Kim Holmen, head of research at the Norwegian Polar Institute, said trees, other vegetation and the ground had absorbed some of the nuclear material spewed out in the 1986 accident and blazes were releasing some again into the air.
"The sins of our fathers revisit us," he told Reuters.
"There is a remobilization of Chernobyl material. That is a side of biomass burning that is under-communicated. There is plenty of this still around ... In order to say anything useful about the amounts you have to see where the fires are."

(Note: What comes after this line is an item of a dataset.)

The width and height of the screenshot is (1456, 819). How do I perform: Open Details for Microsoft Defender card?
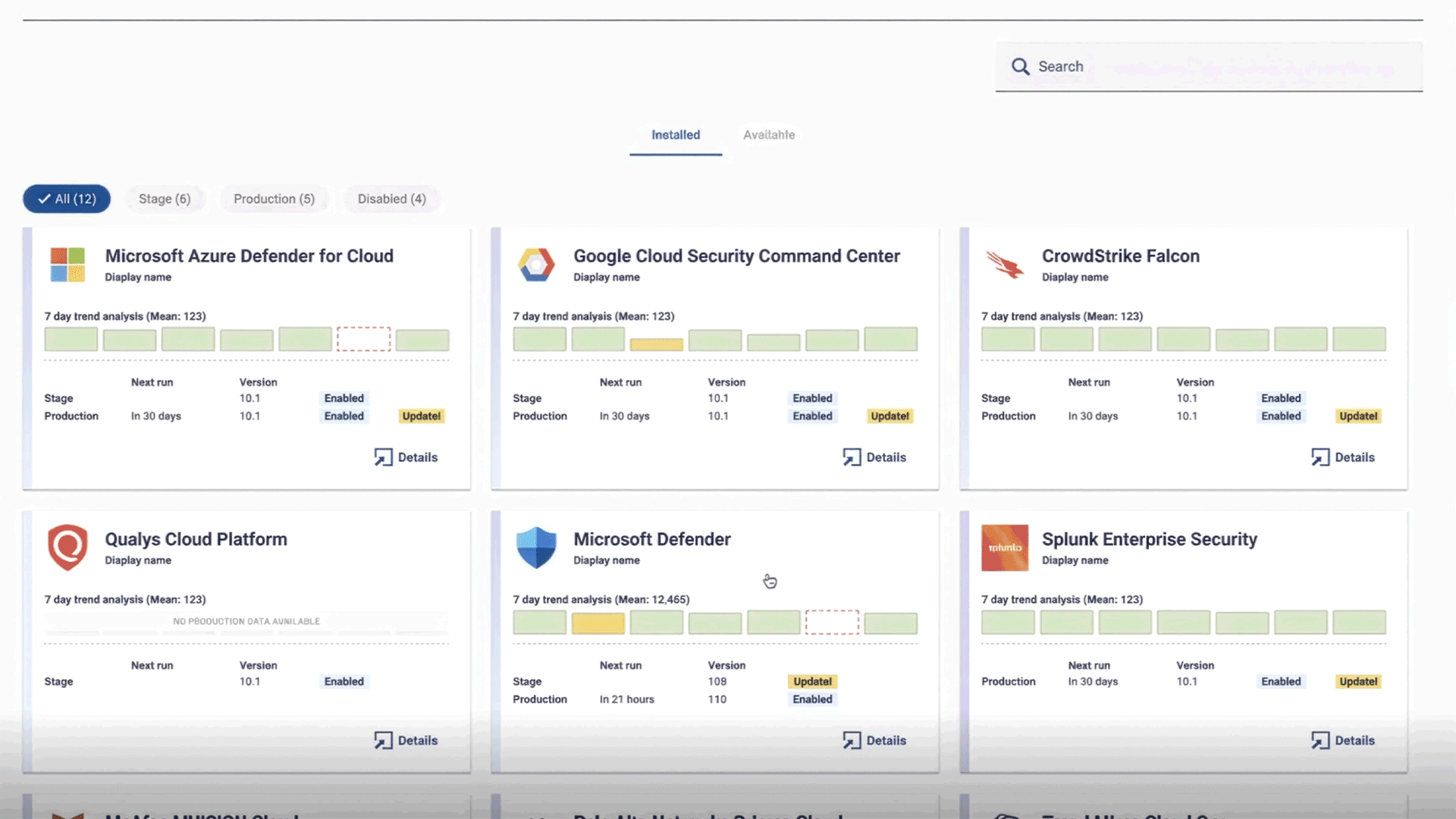(875, 740)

Greenpeace Russia said in a statement that three fires had been registered in badly contaminated forests in the Bryansk region, which was polluted with the nuclear isotope caesium 137.
Radiation levels in the Moscow region were unchanged and within normal limits on Thursday, said on Yelena Popova, the head of Moscow's radiation monitoring center.
Asked whether fires in the areas contaminated by Chernobyl could bring radioactive particles in the Moscow region, she said the risk was still "theoretical."
"There is a possibility that winds could bring contaminated air from Kaluga or Tula regions if major fires erupt there," she said, referring to two Russian provinces a little under 200 km (125 miles) southwest of Moscow that were also polluted by Chernobyl.
"But our monitoring stations have not registered any increase in such activity so far," she said.
MOSCOW SMOKE CLEARS
The wildfires have killed at least 54 people in Russia.
European Union foreign policy chief Catherine Ashton said she had called Russian Foreign Minister Sergei Lavrov on Wednesday to express solidarity with Russia over the crisis.
Strong winds cleared the toxic smoke that has choked Moscow for three weeks on Wednesday, but weather forecasters warned it could return in 24 hours.
The heat and smoke in Moscow -- which sent pollution levels to the highest levels in decades -- almost doubled mortality rates in the capital and disrupted flights, consumer activity and even trading in Russian stocks and bonds.
Muscovites got a glimpse of clear skies on Wednesday after a thunderstorm accompanied by strong winds in the early hours dispersed the smoke. Some young Russians rejoiced in the rains, dancing in the downpour and cheering the thunder and lightning.
The Emergencies Ministry said the area of burning forests in Russia had almost halved in the past 24 hours to 927 square km (358 square miles) from 1,740 square km (676 square miles), and that nearly 166,000 people were fighting more than 600 fires.
"As soon as there is windless weather again, the smoke will return," Roman Vilfand, the director of the state weather forecasting center, was quoted as saying by Interfax news agency.
"It has got easier in Moscow but not where the fires are burning."